All Communists worthy of the name have supported the struggle for women’s emancipation to the limit of their understanding of the issue, which is something which is historically conditioned. Engels’ Origin of the Family, Private Property and the State (1884) makes an important contribution to the understanding of the source of women’s oppression and how it may be overthrown. The book is limited by the social consciousness and historical knowledge of his times, but Engels’ work points to a study of the development of the labour process to discover the basis for women’s oppression. In this light, it is possible to understand how the age-old struggle of women, began in the 1960s, in the advanced capitalist countries, to gain strength and eventually became unstoppable. The domestic slavery and double-oppression of women was now as outmoded as was the plantation slavery of Blacks in the South of the United States. Nevertheless, no form of oppression ever leaves the historical stage just because it is outmoded. (See CLR James on The Historical Development of the Negro in the United States.) The words of Communist International: “The emancipation of the working class must be the act of the workers themselves”, and the same is true of any oppressed people, including women. It is the duty of Communists to support all those who struggle against oppression.
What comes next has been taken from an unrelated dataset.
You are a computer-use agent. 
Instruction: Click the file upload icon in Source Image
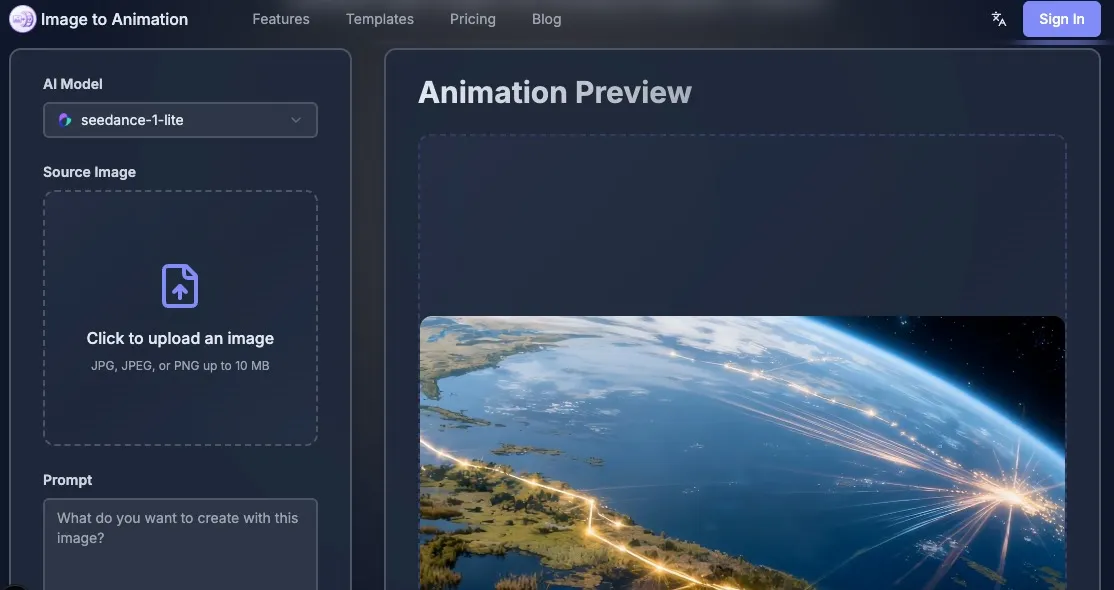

It is often said that communists regard the emancipation of women as in some way a “secondary question” or believe that this is a problem that can only be solved after the overthrow of capitalism. Whatever may have been the practice of this or that communist, this is not true; it would be more true to say that the overthrow of capitalism is impossible so long as women are subject to special exploitation and social and political repression. At the same time, it needs to be recognised that the emancipation of women, like the abolition of slavery, constitutes a completion of the bourgeois revolution rather than its negation, in reducing all concrete forms of labour (of men or women, professional or manual, black or white) to the same abstract labour, bought and sold as a commodity on the labour market.

See:

The Women and Marxism Section for a range of material on and by women,
The History of the Modern Women’s Liberation Movement, in their own words, and
The Library of Feminist Writers.

 

World War I

A War primarily limited to Europe and to some extent the Middle East. The main contenders of the war were Germany, Austria-Hungary, and Turkey against France, Great Britain, Russia (and to some extent Italy, the United States, and Japan). It ended with the defeat of the Central Powers.

This was the first war fought by capitalists, all wars thereto were fought by feudal empires, and with the great technological advances created by the new class of working people, this war would be the world’s most deadly. Germany had established itself as the most powerful nation in Europe after the Franco-Prussian War, and was eager to flex its muscles once again and win more territory and thus economic power. An excuse for war was needed, and for this the old fashioned aristocracy retained some usefulness to the capitalists. When a Serbian nationalist assassinated Archduke Francis Ferdinand of Austria at Sarajevo on June 28, 1914, this was reason enough.